1 or 2 credits (Spring)
Marxist-Leninist ideology is likely dead within Central and Eastern Europe. The objectives/ends of the communist hypothesis have been exhausted. And yet, the legacy of Leninism lives – not as a theory of social and economic organization, but as a theory of tactics and strategy. In this class, we will look specifically at the following features of the Leninist concept of the political and political practice: the friend/enemy distinction; the leadership theory of the vanguard party; and democratic centralism. After working through Lenin’s own writings, the course will examine various texts from thinkers within Central and Eastern Europe with widely divergent positions on the Leninist legacy: Georg Lukács (Hungarian Marxist philosopher and literary theorist), Slavoj Žižek (Communist Slovenian philosopher, dissident and cultural theorist), Jan Patočka (Czech philosopher and dissident), Leszek Kołakowski (Polish philosopher and dissident), and Boris Groys (Russian/German art theorist and philosopher). In addition to works by these aforementioned authors, the course will examine several recent authoritarian/illiberal/populist political experiments in Central and Eastern Europe, including the rise of Viktor Orbán and Fidesz in Hungary, the Law and Justice government of the Kaczyński brothers in Poland, the rise and fall of Victor Yanukovych and the Party of Regions in Ukraine, among others.
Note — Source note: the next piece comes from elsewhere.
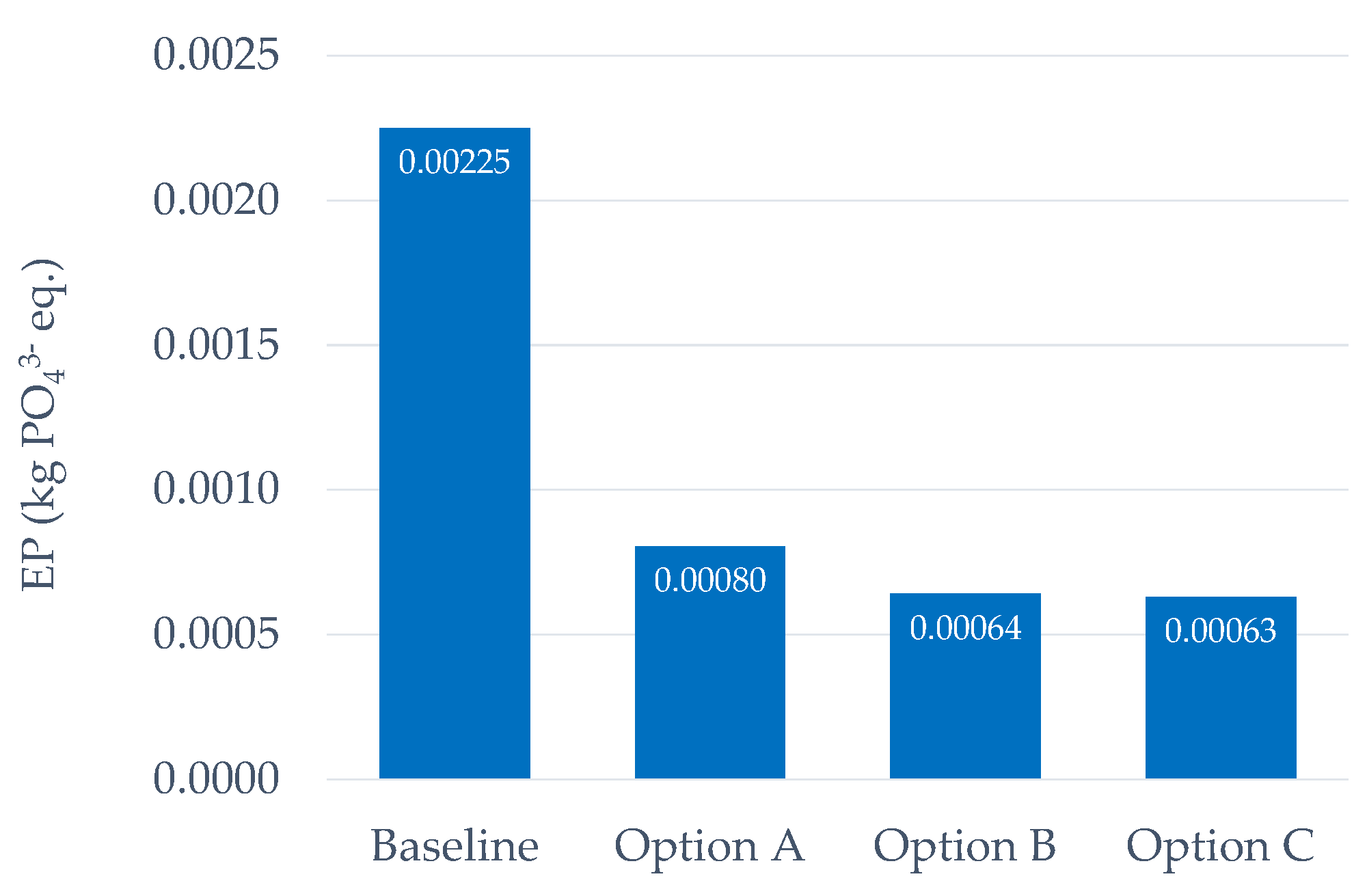
Task: Click the 0.0015 axis tick label
Action: pyautogui.click(x=216, y=344)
These contemporary topics will be explored through journalistic sources and short documentary films, which we will discuss in light of assigned readings to explore possible transformations and transpositions of Leninist concepts in contemporary political life within the region.             

Prerequisite: PHI 111 , POL 101 , or second-year standing.
Note: Dates: February 2 to February 27. Short course deadlines apply.